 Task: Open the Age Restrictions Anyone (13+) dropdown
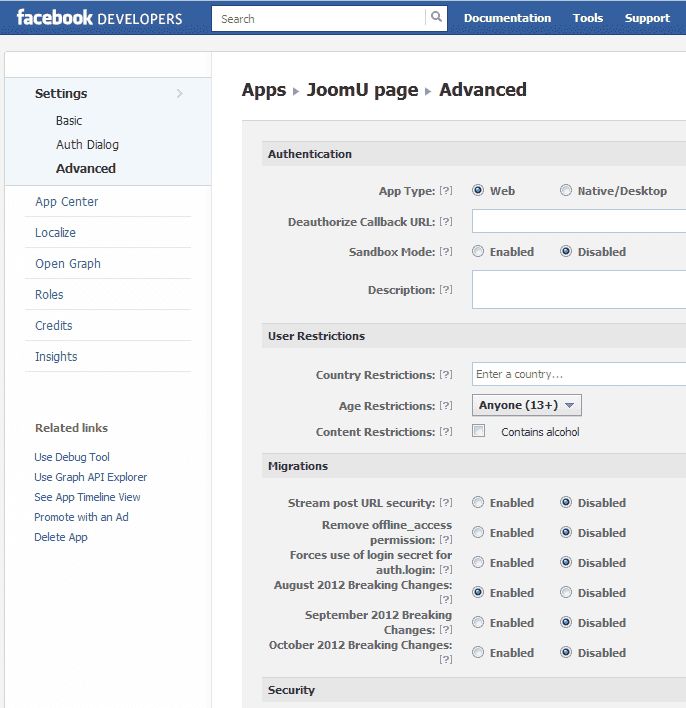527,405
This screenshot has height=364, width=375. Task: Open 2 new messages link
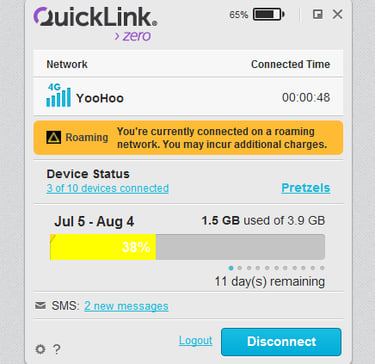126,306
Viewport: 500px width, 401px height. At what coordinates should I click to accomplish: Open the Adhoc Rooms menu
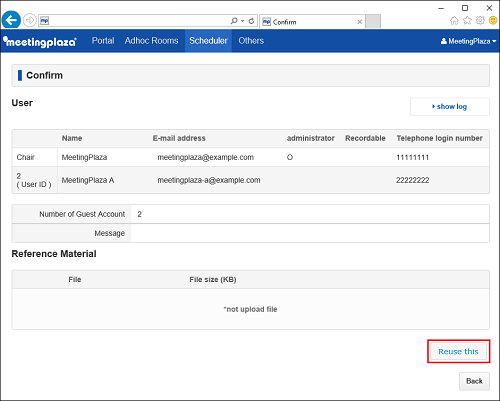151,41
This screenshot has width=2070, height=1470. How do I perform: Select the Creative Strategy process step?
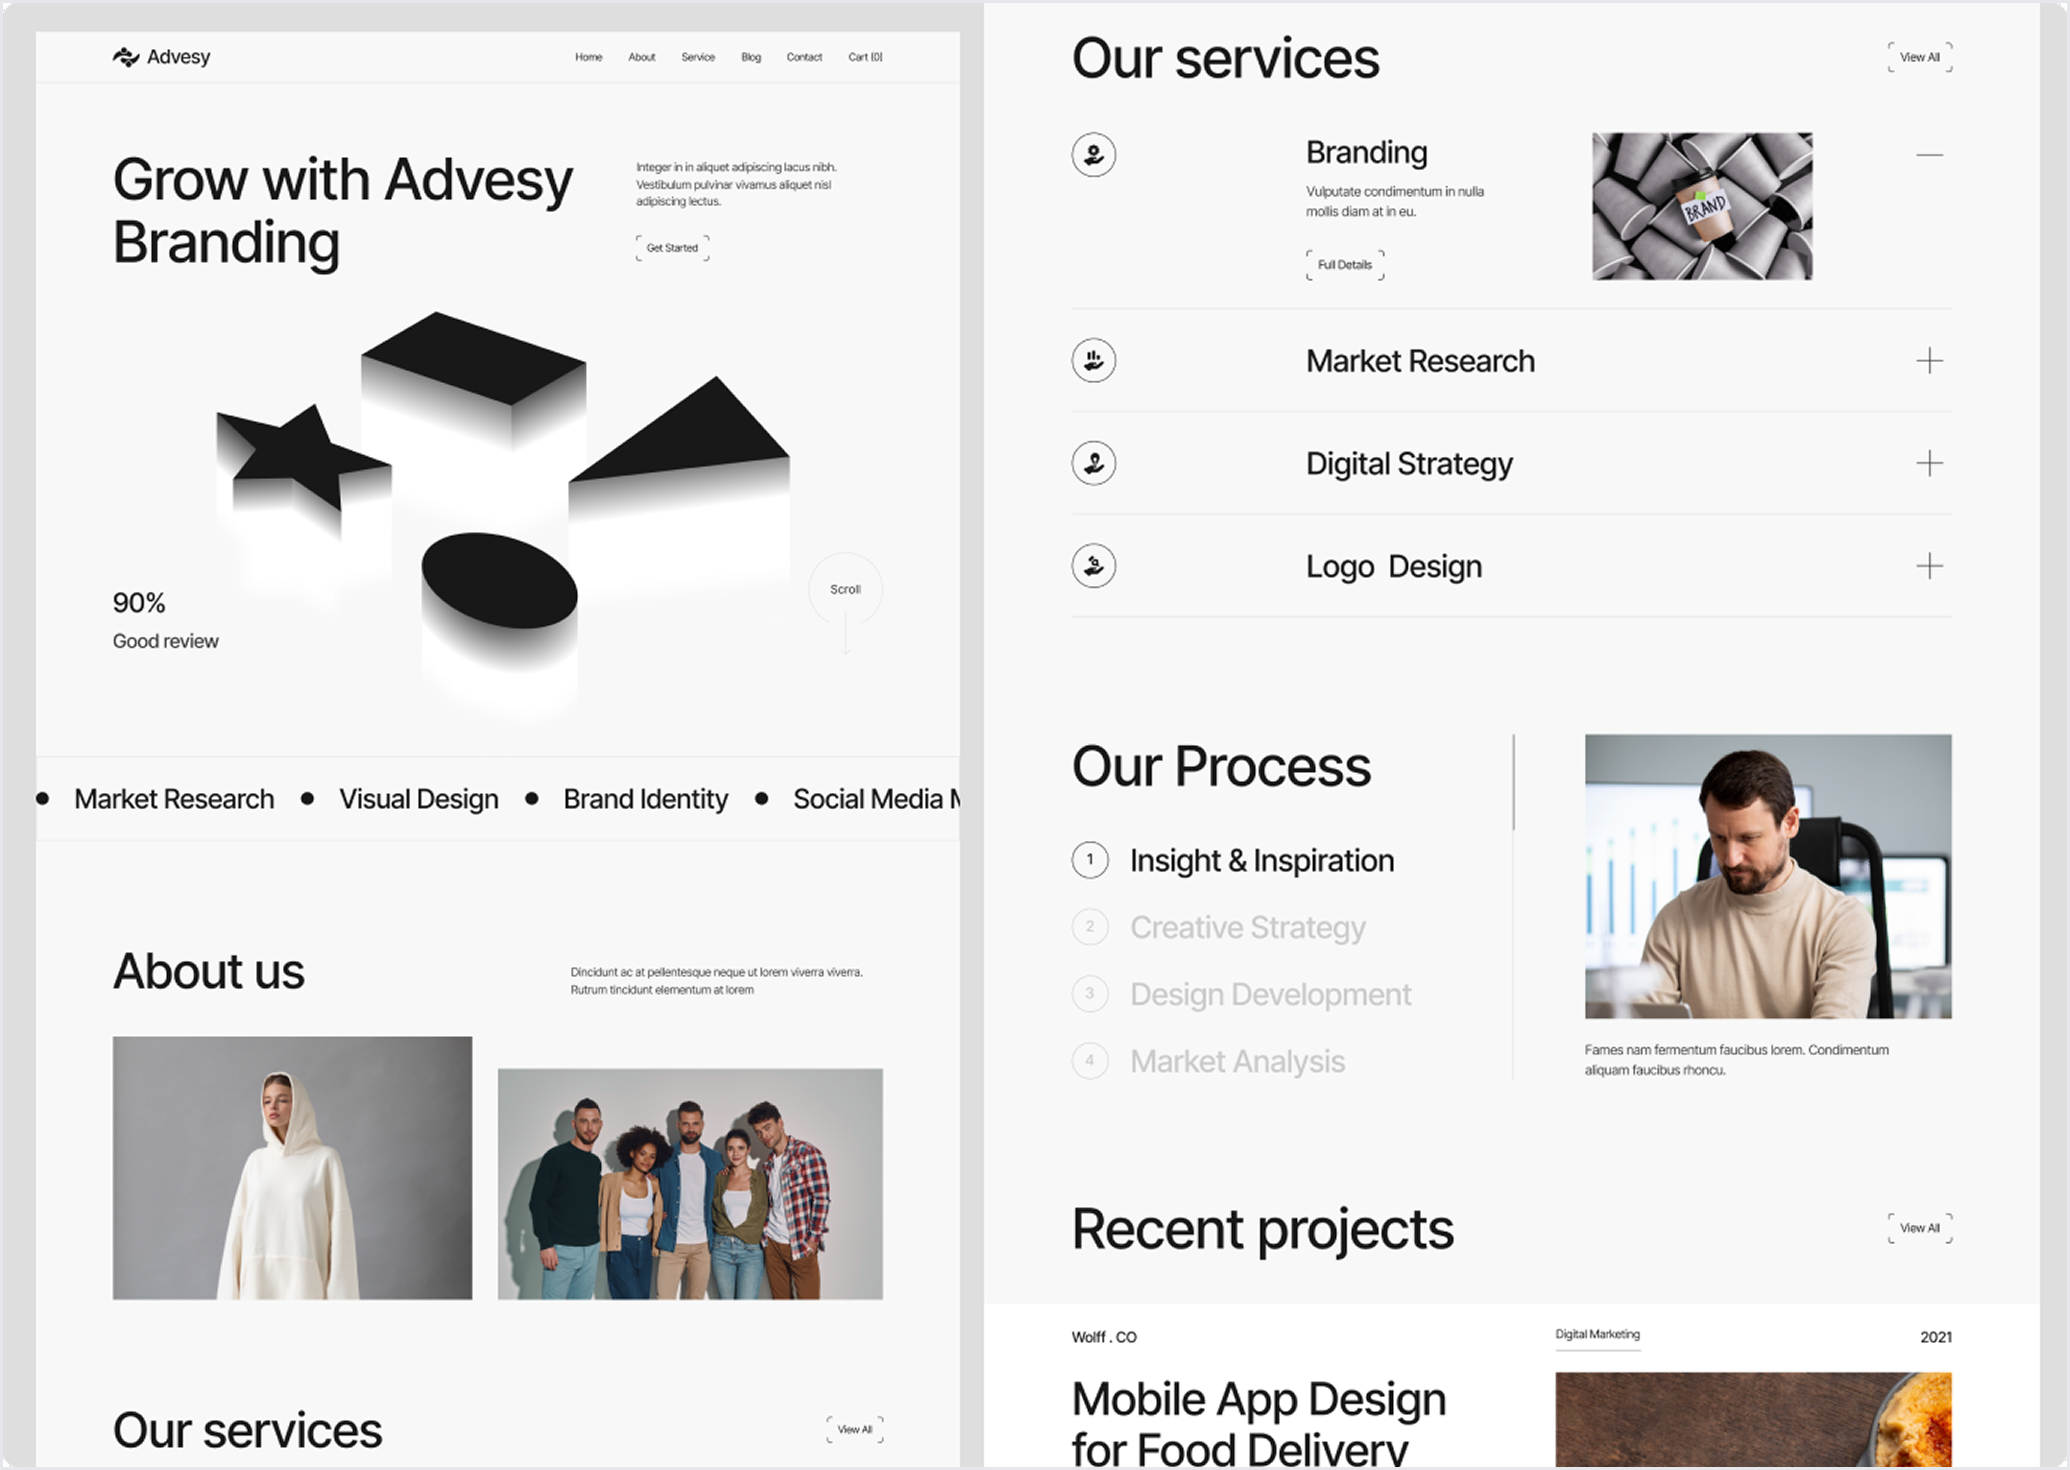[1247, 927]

******

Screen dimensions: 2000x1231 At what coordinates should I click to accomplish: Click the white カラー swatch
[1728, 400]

******

* _Exercise_: Please locate each line in the entries above that contains the string "width" and copy those lines out. The match is case-sensitive.

* _Expected answer_:
This screenshot has height=364, width=375. Task: Open 2 new messages link
Viewport: 500px width, 401px height. At what coordinates should I click to accomplish: Open the Adhoc Rooms menu
This screenshot has width=2070, height=1470. How do I perform: Select the Creative Strategy process step?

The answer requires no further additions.